I have downloaded the ZINC database, and loaded it to a workflow
with the File reader node (as a smiles file). Now the rows contain both the
ZINC ID and the Smiles, and I want to separate into 2 columns. I tried doing
this in the File reader node and just got an error. Then I tried the cell
splitter node and it worked on a small set of row (29,000), however, on the
full set I get an emtpy table with 15 empty columns. It also reports the
right number of rows, but there is nothing there. The Zinc library is 1
billion rows, and I am wondering if it is too large. I was wondering if anybody knew how to fix this.

pigreco · May 2, 2020, 10:46am

Probably there is a string that contains a lot of times your column separator.

jen1 · May 2, 2020, 11:19am

ah ok, thank you. Would you happen to know why that output is totally empty?
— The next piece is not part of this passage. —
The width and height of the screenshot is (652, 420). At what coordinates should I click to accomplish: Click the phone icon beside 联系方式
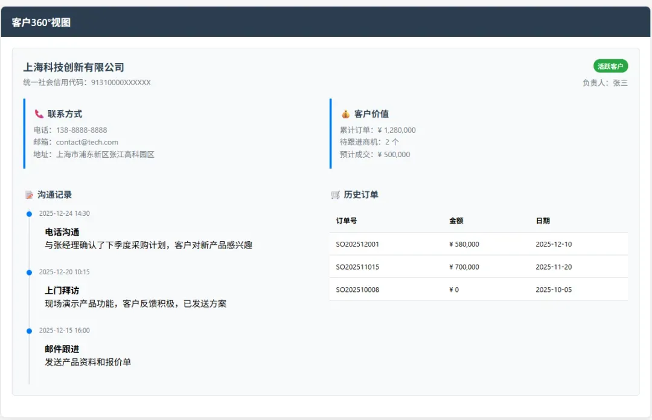tap(39, 114)
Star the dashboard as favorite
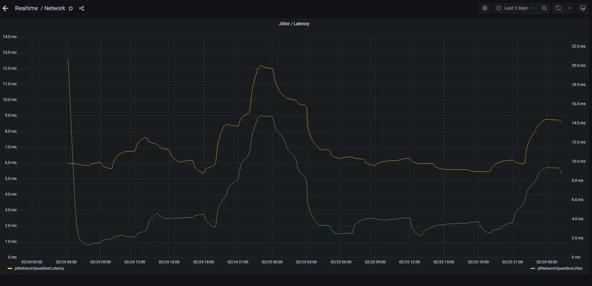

It does not show any of the rows. If I run it on a small subset like 29000 rows, all the rows appear, but on the full data set it is just empty.

pigreco · May 2, 2020, 1:05pm

Do you have any error in console or in Knime.oog after workflow runs?

beginner · May 4, 2020, 5:06am

Usually smiles files are “space” separated. Eg the smiles then a space and then the “molecule name” which in your case is the zinc id. Therefore you should easily be able to do the separation in the file reader.

jen1 · May 4, 2020, 12:22pm

yes the adding a space in the file reader node was the first thing I tried and I just got a error and the node failed. it worked when i removed any separator so then i tried the cell splitter.

jen1 · May 4, 2020, 2:00pm

there were no errors in the console. it was just green but the table was empty and stated the correct number of rows.

ipazin · May 5, 2020, 3:58pm

Hi there @jen1,

Can you share printscreen of output? Also if you filter top 1000 rows do you see any data?

Br,
Ivan

system · November 4, 2020, 4:05am

This topic was automatically closed 182 days after the last reply. New replies are no longer allowed.